Autrement dit, c'est un art de disposer les éléments du tableau selon les axes verticaux et horizontaux et selon les diagonales.

Prenons comme exemple cet Ascension du Christ avec Sainte Agnès et Sainte Hélène, tableau de Giovanni Battista Naldini (1537 - 1591). 

Nous notons de suite qu'une verticale, centrale, souligne l'ascension christique...et relie le monde terrestre au monde céleste, dont la frontière est soulignée par une horizontale au milieu du tableau. 

On remarque aisément que les personnages sont disposés symétriquement et constituent un triangle, auquel répond le triangle formé par les anges. On note aussi l'opposition entre le cercle (céleste) et le carré (terrestre). Cette composition très académique (et même un peu artificielle) vise à signifier (et souligner) le message religieux. La symétrie que l'on observe souvent dans ce type de composition renforce cette impression hiératique.

En art occidental des principes récurrents sont appliqués en peinture, ils tiennent lieu de règles académiques qui trouvent leur origine dans l'art et l'architecture grecque antique.
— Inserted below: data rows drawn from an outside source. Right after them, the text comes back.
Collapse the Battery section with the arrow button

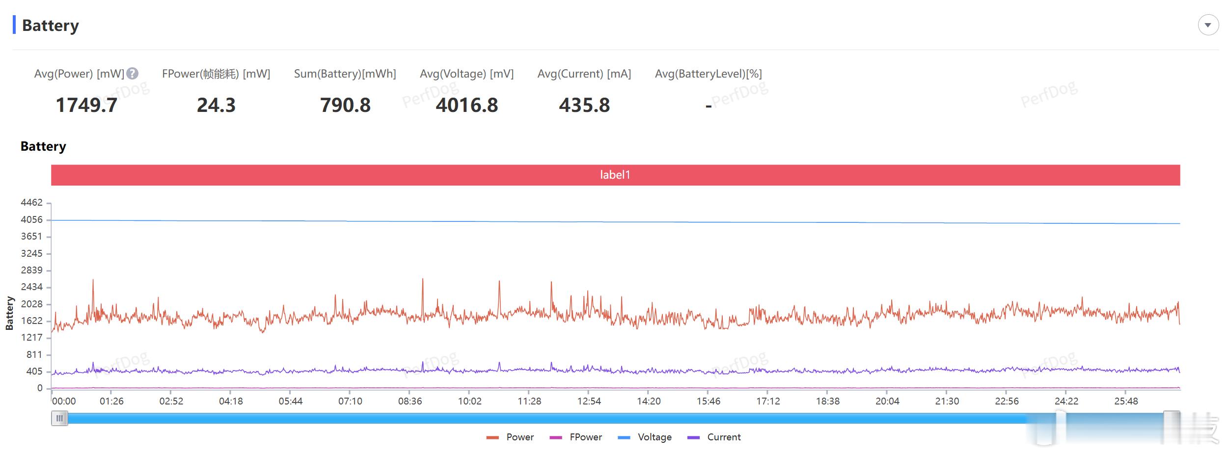[x=1208, y=25]
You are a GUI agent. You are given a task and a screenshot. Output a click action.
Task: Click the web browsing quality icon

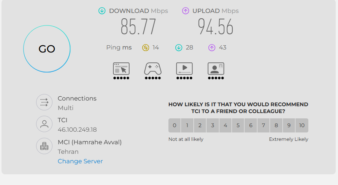[121, 69]
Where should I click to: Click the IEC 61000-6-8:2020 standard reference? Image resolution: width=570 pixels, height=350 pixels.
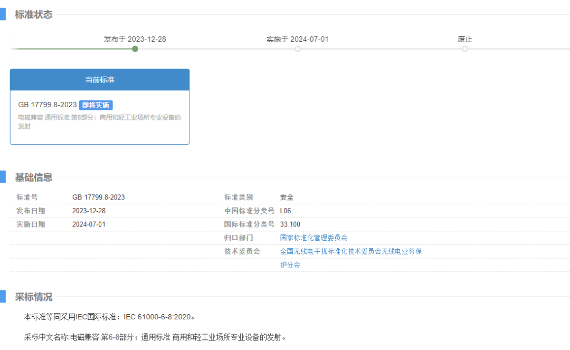click(x=157, y=317)
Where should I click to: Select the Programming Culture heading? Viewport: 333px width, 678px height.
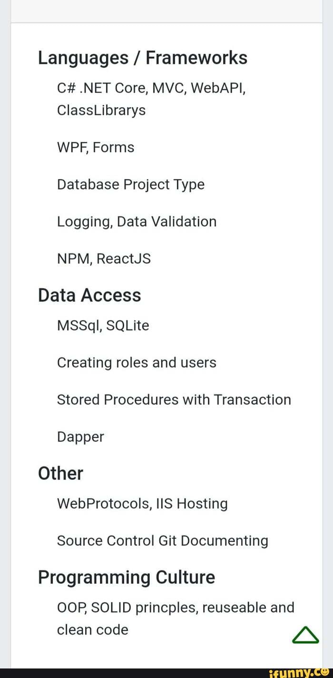tap(127, 577)
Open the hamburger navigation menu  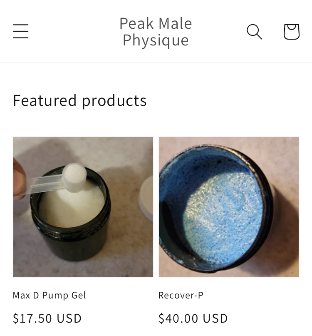tap(20, 31)
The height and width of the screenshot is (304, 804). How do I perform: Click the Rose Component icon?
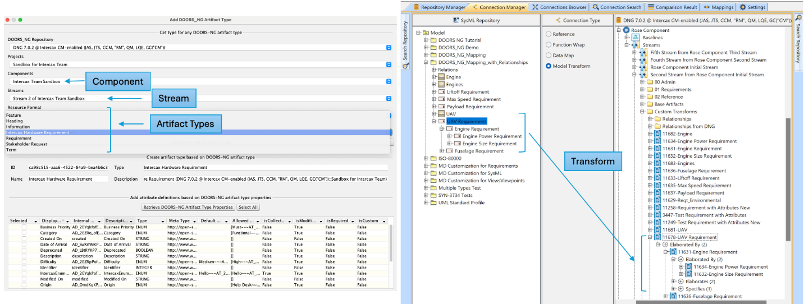click(x=627, y=30)
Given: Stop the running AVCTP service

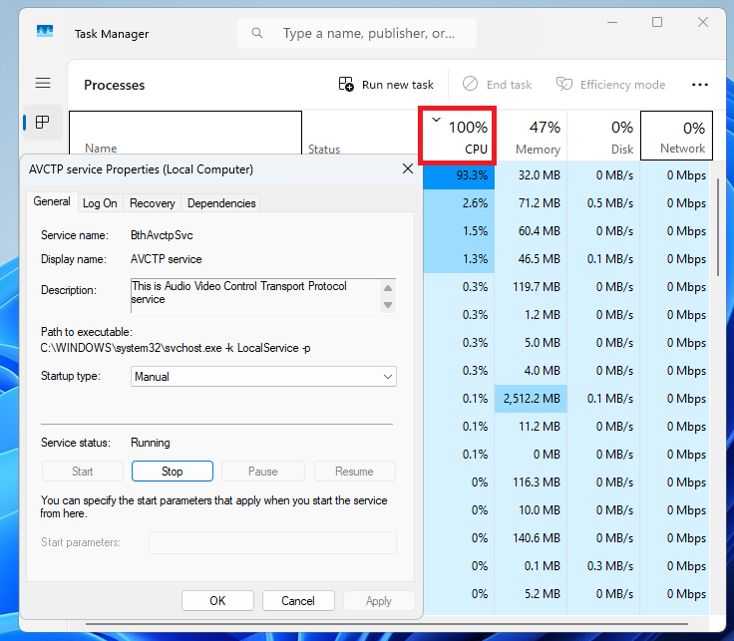Looking at the screenshot, I should coord(173,472).
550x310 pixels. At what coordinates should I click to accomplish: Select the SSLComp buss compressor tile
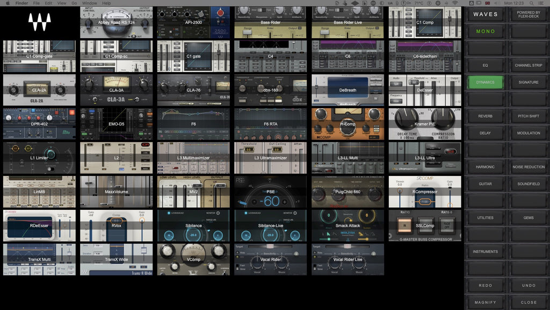(425, 226)
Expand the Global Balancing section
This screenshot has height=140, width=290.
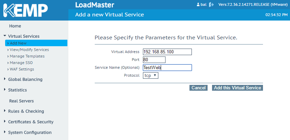25,79
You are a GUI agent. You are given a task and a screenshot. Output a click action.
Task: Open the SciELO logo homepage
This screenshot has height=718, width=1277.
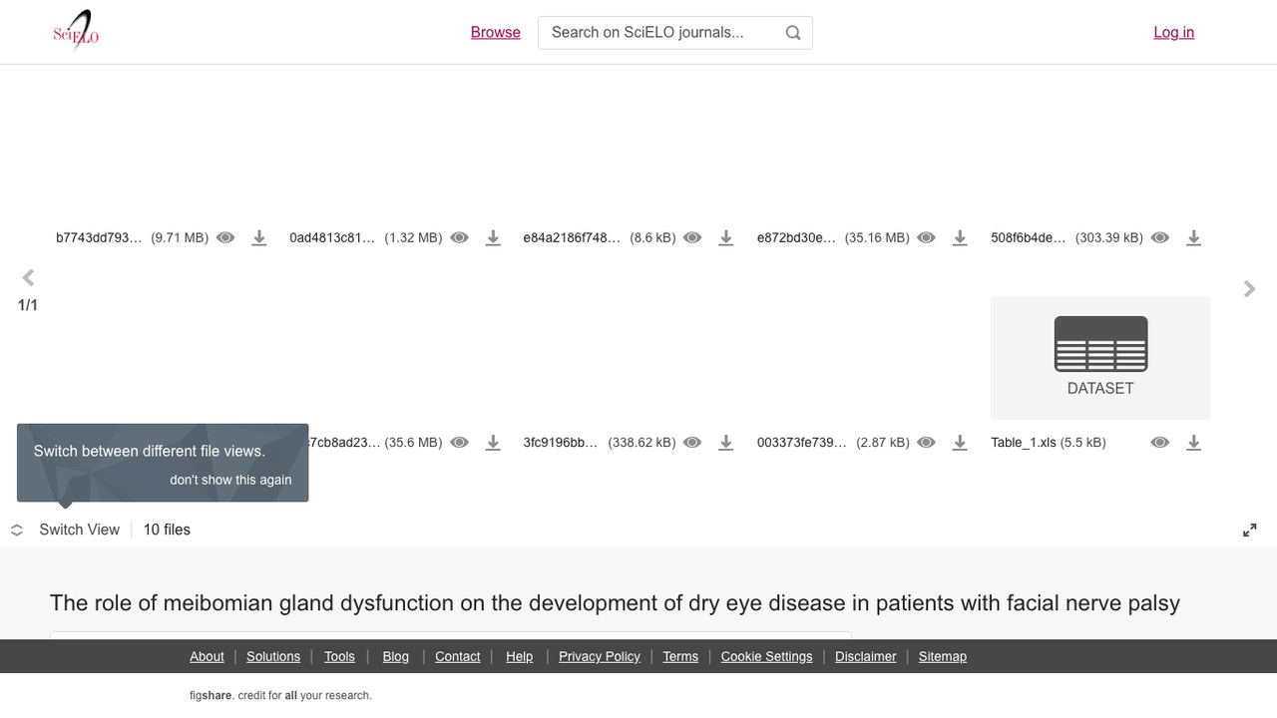pyautogui.click(x=76, y=32)
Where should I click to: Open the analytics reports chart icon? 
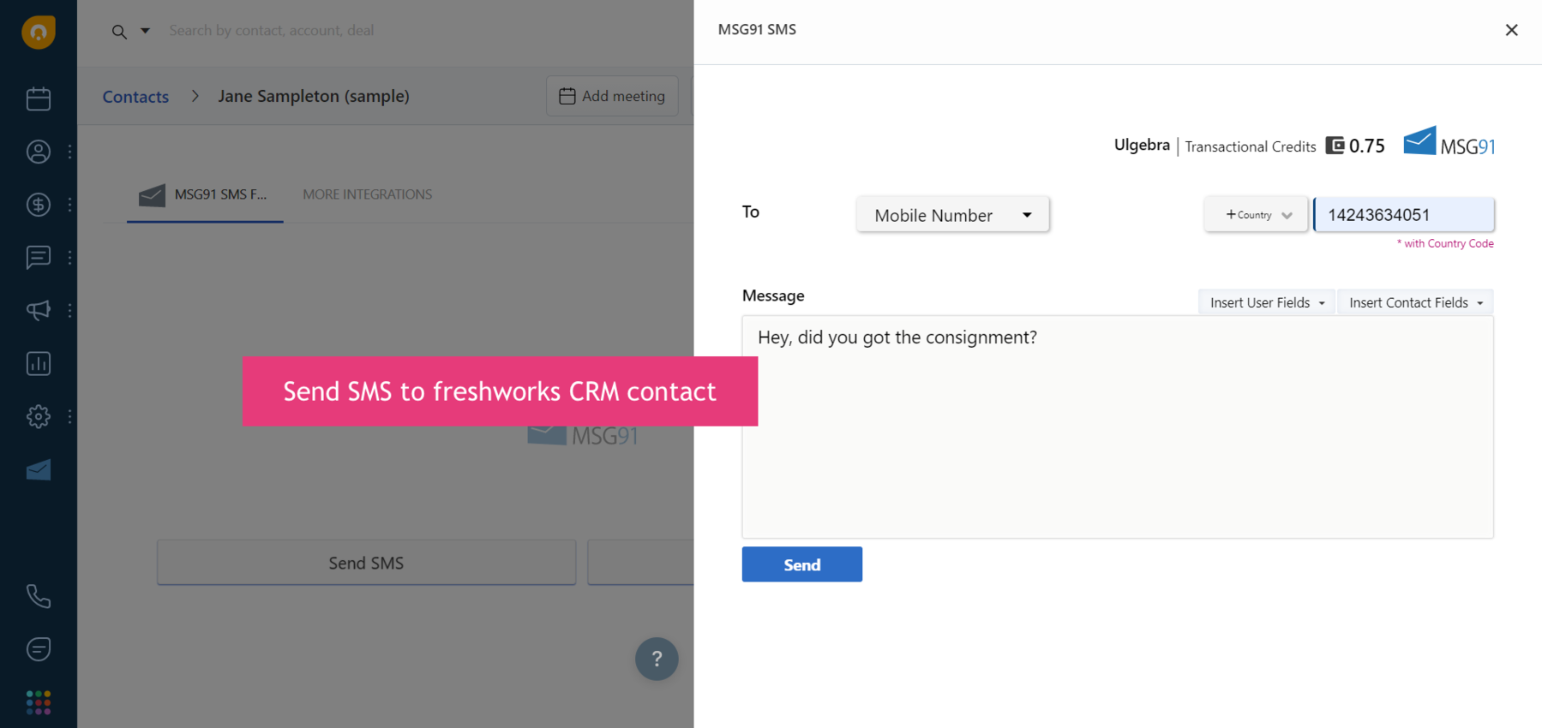point(39,363)
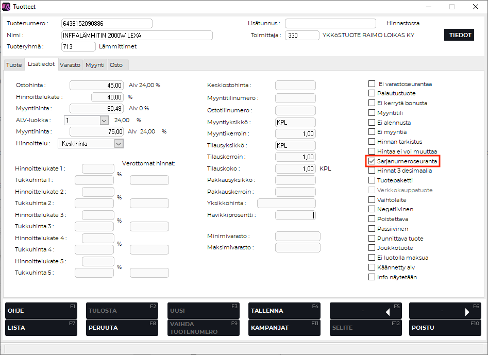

un nombre bien particulier

Euclide (vers 300 avant notre ère) définit dans ses Eléments une proportion très particulière : "Une droite est dite coupée en extrême et moyenne raison quand, comme elle est tout entière relativement au plus grand segment, ainsi est le plus grand relativement au plus petit". On retrouve cette proportion dans la construction du pentagone. Cette proportion peut être calculée et chiffrée, elle définit le nombre d'or, symbolisé par la lettre grecque phi φ.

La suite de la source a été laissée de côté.